ARKWRIGHT and Granville, Del Boy and Rodney, Arthur Daley and Terry McCann – double acts that, in theory, would form the most incohesive partnership. But surprisingly, when brought to life, they blend together like a refreshing cocktail and become a huge success.
Take a beautiful, well-spoken, elegant, knowledgeable lady. Her ideal match, in theory, is likely to be a well-educated, high-flying gent. The Cinzano adverts from the 70s and 80s rubbished that theory and the result was fun, laughter and long-lasting memories. Joan Collins and Leonard Rossiter proved that elegance, beauty and intelligence blends beautifully with a few shots of brash, a couple squirts of ignorance and finished off with a slice of clumsiness.

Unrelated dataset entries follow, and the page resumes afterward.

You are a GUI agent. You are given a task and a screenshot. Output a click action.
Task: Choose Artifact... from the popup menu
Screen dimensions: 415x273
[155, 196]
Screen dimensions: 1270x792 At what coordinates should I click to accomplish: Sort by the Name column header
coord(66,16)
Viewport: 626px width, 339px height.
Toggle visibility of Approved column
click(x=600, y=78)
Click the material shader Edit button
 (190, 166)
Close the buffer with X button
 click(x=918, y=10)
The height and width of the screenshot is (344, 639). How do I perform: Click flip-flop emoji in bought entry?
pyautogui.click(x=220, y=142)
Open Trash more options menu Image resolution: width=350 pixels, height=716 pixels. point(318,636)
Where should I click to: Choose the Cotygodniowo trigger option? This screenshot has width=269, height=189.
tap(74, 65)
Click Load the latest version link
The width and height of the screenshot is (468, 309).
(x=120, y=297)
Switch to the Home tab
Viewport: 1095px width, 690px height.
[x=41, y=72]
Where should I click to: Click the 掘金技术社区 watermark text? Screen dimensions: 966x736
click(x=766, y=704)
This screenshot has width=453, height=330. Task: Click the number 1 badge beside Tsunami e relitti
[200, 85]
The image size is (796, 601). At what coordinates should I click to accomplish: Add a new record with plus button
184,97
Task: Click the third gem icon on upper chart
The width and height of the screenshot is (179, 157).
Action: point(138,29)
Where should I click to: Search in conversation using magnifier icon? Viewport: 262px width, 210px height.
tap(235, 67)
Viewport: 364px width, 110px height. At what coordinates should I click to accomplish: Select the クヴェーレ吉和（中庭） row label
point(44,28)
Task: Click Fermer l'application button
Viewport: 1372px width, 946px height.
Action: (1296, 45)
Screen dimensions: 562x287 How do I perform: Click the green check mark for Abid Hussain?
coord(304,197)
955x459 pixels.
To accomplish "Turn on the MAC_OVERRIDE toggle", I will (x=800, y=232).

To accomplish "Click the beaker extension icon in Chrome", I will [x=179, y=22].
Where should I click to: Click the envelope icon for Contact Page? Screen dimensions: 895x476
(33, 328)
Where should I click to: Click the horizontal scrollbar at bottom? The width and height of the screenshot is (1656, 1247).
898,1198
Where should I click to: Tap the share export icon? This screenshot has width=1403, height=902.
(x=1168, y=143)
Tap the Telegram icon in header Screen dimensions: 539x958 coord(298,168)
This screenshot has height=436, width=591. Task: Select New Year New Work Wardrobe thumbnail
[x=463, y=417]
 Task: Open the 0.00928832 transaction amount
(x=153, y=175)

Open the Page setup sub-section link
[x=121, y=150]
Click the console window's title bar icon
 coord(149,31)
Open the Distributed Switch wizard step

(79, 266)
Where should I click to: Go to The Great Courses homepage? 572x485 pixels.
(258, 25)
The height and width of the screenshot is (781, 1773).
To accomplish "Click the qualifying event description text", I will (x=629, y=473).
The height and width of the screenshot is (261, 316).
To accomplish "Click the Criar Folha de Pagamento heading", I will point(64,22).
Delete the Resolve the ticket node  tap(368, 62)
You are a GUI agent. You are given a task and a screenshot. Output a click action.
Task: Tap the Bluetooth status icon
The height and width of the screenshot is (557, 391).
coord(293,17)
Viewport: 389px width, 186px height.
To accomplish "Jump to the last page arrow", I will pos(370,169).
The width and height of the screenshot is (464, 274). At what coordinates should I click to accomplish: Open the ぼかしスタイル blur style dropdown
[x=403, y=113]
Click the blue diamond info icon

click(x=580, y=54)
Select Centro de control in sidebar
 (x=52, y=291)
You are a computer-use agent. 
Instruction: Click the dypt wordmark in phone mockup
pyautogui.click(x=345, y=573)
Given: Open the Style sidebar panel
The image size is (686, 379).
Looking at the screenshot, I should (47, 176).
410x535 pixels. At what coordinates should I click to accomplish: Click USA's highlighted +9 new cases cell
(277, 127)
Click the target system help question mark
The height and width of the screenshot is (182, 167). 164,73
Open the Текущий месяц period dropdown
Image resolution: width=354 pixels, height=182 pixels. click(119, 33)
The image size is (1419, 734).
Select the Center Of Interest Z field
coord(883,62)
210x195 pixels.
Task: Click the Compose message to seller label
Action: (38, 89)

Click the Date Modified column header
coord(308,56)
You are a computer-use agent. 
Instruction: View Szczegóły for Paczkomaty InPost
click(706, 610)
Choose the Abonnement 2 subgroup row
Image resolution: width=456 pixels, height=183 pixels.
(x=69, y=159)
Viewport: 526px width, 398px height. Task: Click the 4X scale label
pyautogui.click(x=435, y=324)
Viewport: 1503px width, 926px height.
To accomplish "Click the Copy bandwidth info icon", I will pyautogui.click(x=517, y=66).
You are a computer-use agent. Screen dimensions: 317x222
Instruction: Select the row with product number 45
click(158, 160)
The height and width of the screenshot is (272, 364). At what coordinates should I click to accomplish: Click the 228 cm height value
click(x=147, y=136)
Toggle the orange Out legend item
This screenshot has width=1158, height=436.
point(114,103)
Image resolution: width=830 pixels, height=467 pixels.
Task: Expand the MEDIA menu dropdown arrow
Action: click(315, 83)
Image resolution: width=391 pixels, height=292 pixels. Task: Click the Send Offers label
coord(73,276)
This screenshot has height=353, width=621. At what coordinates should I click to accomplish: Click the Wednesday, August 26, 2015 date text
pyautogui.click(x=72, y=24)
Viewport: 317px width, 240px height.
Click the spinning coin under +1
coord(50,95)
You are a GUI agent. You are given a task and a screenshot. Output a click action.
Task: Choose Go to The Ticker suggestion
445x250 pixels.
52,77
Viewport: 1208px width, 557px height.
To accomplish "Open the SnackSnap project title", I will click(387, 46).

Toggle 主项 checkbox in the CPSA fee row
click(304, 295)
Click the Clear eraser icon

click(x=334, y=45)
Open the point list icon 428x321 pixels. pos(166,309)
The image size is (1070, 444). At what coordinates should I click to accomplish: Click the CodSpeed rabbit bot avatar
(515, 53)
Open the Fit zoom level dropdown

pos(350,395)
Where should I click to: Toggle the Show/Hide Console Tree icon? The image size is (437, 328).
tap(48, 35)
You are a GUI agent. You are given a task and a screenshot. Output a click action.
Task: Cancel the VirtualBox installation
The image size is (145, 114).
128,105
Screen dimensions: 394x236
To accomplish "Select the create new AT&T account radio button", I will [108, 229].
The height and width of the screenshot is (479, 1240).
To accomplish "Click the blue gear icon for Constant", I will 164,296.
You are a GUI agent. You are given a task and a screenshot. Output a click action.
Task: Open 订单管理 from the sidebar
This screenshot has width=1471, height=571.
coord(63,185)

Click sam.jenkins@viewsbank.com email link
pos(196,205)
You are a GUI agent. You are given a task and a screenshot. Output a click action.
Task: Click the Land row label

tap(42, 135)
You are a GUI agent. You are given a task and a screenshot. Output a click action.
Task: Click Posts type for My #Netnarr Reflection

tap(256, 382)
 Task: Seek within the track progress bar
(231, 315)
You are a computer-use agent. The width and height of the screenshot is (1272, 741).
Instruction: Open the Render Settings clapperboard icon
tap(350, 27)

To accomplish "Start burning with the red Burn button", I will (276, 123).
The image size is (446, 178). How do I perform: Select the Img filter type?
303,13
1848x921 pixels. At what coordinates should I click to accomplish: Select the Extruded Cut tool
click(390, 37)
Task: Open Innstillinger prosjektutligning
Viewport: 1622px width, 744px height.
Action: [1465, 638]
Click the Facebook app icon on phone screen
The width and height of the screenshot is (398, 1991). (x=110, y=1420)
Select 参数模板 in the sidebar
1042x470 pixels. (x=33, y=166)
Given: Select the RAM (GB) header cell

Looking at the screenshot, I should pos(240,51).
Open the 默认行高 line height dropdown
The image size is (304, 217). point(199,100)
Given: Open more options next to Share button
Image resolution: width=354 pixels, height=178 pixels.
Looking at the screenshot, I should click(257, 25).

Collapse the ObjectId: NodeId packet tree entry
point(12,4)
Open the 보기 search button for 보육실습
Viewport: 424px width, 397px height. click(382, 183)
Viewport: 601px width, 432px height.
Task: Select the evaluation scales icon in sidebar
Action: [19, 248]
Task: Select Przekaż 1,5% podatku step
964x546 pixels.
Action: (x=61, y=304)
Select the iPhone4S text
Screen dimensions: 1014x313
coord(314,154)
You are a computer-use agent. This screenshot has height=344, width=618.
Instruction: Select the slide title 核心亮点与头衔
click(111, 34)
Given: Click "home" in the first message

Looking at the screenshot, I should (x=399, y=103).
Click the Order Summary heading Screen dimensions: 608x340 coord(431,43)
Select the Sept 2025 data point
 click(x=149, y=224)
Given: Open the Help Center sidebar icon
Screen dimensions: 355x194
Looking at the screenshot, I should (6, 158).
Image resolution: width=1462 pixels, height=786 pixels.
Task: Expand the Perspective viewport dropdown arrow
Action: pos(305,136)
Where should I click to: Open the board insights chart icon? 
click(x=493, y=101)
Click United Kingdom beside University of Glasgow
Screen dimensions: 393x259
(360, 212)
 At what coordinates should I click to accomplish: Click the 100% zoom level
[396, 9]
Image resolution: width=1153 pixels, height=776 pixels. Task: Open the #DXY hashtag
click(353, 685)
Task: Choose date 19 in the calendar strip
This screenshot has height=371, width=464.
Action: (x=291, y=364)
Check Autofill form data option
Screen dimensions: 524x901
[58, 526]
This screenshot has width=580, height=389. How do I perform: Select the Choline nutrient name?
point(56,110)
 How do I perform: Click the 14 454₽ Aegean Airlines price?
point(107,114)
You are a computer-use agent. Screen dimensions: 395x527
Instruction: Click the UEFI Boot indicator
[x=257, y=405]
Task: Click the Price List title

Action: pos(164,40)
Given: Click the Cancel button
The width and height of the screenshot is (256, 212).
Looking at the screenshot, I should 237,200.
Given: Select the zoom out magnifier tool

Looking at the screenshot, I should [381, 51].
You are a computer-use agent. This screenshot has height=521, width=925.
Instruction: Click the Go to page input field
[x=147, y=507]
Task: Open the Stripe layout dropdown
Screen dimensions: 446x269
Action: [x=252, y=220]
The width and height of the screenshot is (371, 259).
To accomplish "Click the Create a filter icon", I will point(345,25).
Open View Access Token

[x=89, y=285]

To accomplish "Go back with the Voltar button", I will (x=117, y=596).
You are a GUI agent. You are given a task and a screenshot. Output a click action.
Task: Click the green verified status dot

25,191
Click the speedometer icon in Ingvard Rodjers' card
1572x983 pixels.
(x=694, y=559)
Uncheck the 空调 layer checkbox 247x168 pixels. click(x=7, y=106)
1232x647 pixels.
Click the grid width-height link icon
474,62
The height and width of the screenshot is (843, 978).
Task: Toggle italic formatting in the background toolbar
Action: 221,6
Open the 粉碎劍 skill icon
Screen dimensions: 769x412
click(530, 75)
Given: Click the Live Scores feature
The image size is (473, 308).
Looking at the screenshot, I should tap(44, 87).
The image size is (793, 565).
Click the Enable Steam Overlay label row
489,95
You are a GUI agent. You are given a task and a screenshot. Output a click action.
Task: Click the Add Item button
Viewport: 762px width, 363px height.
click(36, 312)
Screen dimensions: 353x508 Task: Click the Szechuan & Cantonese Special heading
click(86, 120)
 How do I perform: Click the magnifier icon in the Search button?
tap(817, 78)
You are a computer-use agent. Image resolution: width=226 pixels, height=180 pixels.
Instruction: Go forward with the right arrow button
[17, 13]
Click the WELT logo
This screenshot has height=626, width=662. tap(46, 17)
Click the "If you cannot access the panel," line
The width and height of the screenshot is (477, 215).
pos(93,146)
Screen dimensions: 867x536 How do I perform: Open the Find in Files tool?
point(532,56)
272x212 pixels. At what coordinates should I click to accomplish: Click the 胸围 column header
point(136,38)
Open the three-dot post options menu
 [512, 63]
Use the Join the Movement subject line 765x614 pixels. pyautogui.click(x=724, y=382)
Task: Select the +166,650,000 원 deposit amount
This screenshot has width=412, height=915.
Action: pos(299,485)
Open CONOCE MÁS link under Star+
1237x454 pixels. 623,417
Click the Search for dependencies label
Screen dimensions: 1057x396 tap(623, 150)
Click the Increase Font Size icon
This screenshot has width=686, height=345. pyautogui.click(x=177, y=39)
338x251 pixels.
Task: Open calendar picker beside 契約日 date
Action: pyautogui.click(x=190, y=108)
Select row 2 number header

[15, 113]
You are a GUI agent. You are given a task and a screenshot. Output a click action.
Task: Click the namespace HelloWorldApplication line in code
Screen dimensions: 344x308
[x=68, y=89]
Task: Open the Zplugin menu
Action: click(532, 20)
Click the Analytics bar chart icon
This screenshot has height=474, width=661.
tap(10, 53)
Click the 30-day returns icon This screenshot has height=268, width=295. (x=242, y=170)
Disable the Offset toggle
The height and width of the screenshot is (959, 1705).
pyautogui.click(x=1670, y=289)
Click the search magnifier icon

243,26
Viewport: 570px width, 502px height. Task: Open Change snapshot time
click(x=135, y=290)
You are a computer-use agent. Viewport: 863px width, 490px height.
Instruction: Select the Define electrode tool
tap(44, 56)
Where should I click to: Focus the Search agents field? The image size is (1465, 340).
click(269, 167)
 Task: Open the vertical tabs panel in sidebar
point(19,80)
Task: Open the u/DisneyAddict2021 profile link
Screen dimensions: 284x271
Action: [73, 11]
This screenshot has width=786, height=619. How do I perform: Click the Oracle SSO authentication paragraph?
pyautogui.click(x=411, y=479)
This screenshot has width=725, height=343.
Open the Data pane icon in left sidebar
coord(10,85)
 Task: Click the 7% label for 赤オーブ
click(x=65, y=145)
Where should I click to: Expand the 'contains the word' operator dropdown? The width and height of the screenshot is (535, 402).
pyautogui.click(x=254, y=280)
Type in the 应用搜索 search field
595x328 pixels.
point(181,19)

The theme to the adverts was Leonard pretending to be a knowledgeable, well-travelled gent and Joan playing the elegant, classy lady. In slapstick comedy style, Joan usually ended up getting soaked with a glass of Cinzano!
Probably the most remembered is the flight advert where both are sipping a glass of Cinzano and singing its praises – ‘Ohh can’t you just smell those Italian wines, suffused with herbs and spices from four continents.’ Leonard accidentally and unknowingly hits Joan’s seat reclining button, sending her into the horizontal position and the drink onto her chest! His comment to her sudden change in seat position is “Getting your head down sweetie? Jolly good idea!“
The perfect cocktail
Joan, Leonard and Cinzano – the trio that gave us elegance, beauty, silliness and laughter. Scribbled down on paper, it looks like a mishmash of a threesome with thoughts of no chance! On a practical level, tossed in a shaker and mixed together, we have an unforgettable, perfectly blended cocktail.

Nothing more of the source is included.